How Small Businesses Can Get a Loan with a Bad Credit Score
September 13, 2022 | Last Updated on: October 13, 2022
September 13, 2022 | Last Updated on: October 13, 2022
In this article:
There are many reasons entrepreneurs explore small business loan options. Getting a loan from a lender can give business owners the capital they need to cover startup costs, make large purchases, expand, or simply increase the available working capital in the business. But what about businesses with bad credit? Can they still secure needed capital, or does their creditworthiness (or lack thereof) have them up a creek and out of luck?
If you’re a business owner or entrepreneur with a startup, you’ll be relieved to learn that it is still possible to finance your business even with a low credit score.
In this article, we’ll start by defining “bad” credit and then discuss some options for you if your company fits under that definition.

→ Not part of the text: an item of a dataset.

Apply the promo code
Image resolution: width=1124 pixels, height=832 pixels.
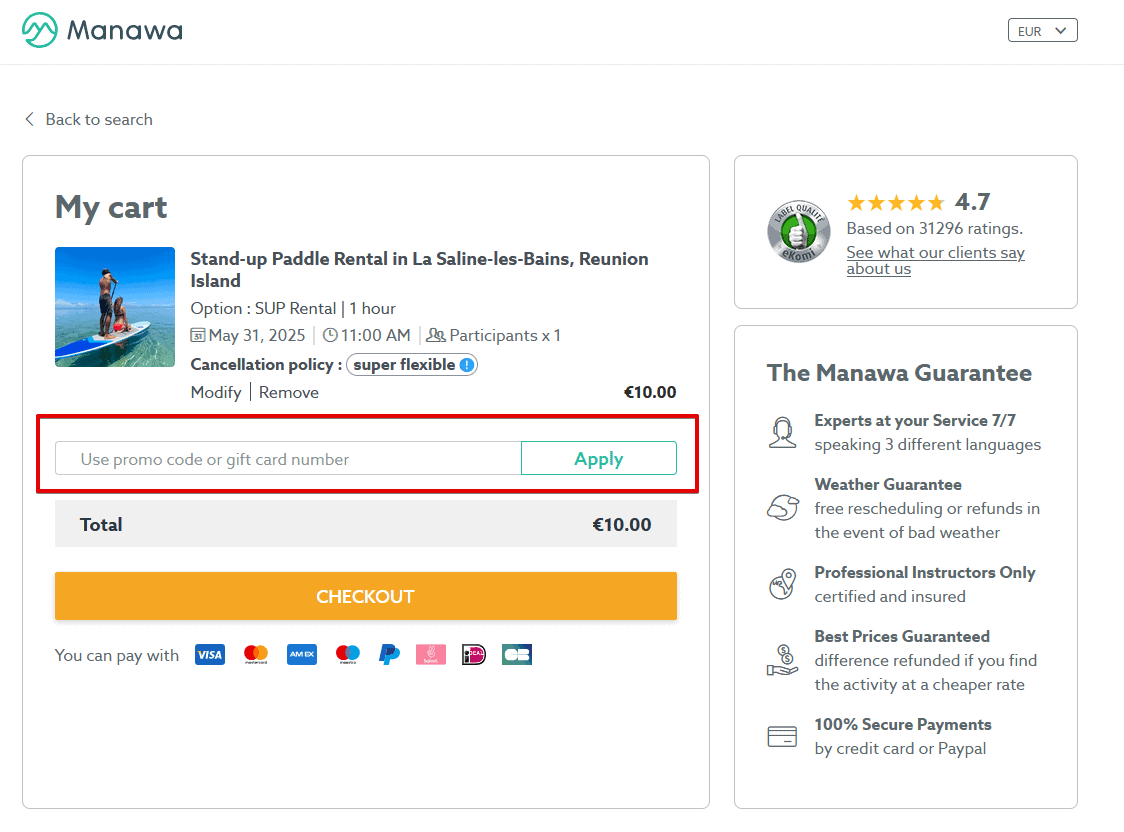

When a small business applies for a loan, the application is reviewed by the lender’s underwriting team. The purpose of the application process for the lender is to assess the risks of lending money to the applicant. The lender may review the following factors:
While creditworthiness is just one factor in the decision-making process, the reality is, lenders weigh it heavily in their considerations, and it will be a major factor when they assess risk and determine interest rates and repayment terms, so it is worth taking more of a deep dive into both business and credit history.
The business credit score is used by the lender to evaluate the borrower’s ability to repay a loan. Business credit scores are calculated and provided by three main business credit bureaus, Dun & Bradstreet, Experian, and Equifax Small Business. Business credit scores range between 1 and 100, with 81-100 generally being recognized as excellent credit, 31-80 as good credit, 16-30 as high risk, and 0-15 as being high risk.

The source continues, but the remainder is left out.